Mary Webb’s stories of rustic discomfort
On this day in 1881 the novelist Mary Webb was born. Brought up in Shropshire, her stories are reminiscent in plot and style of her better known counterpart, Thomas Hardy. Her rustic heroes and heroines speaking mostly in local dialect, bringing a realism to the books that was not always matched by the sentimental and sometimes fanciful story lines.
In spite of the misery and poverty and despair that they often contained, her books acquired a large following in the 1930s – especially after the British Prime Minister Stanley Baldwin referred to her in a speech as a ‘neglected genius’.

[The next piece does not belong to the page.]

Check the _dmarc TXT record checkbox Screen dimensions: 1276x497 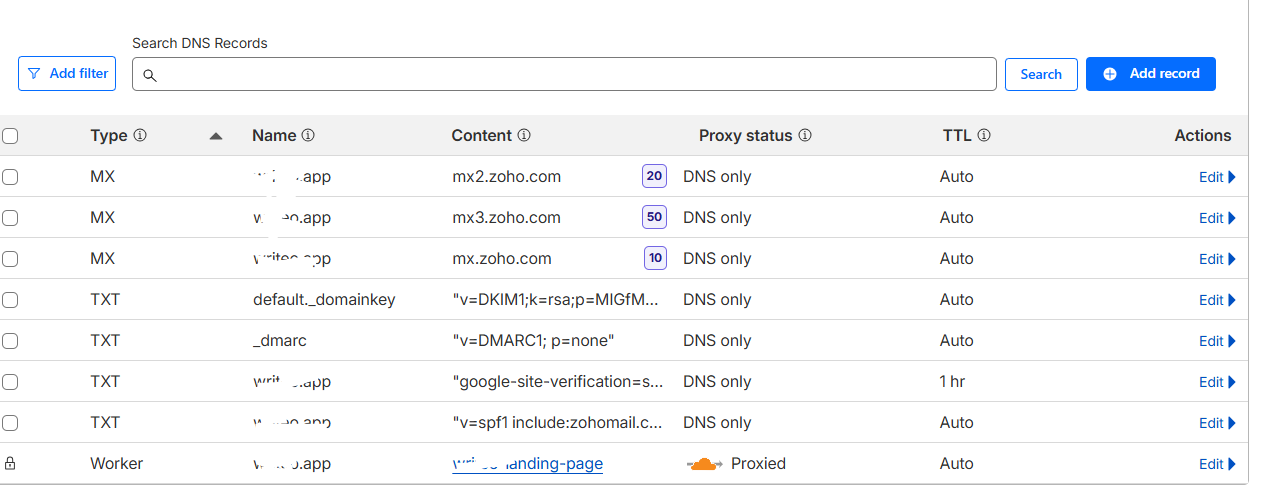click(10, 341)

Not everyone was a fan, however, and her work inspired Stella Gibbons to write the much loved parody Cold Comfort Farm, based on Webb’s Precious Bane. Gibbons later said: “The large agonised faces in Mary Webb’s book annoyed me … I did not believe people were any more despairing in Herefordshire than in Camden Town”. Here is a poem by Mary Webb, Treasures:
Into the scented woods we’ll go
And see the blackthorn swim in snow.
High above, in the budding leaves,
A brooding dove awakes and grieves;
The glades with mingled music stir,
And wildly laughs the woodpecker.
When blackthorn petals pearl the breeze,
There are the twisted hawthorn trees
Thick-set with buds, as clear and pale
As golden water or green hail –
As if a storm of rain had stood
Enchanted in the thorny wood,
And, hearing fairy voices call,
Hung poised, forgetting how to fall.
Today I will be mindful of the beauty in nature and all things around me.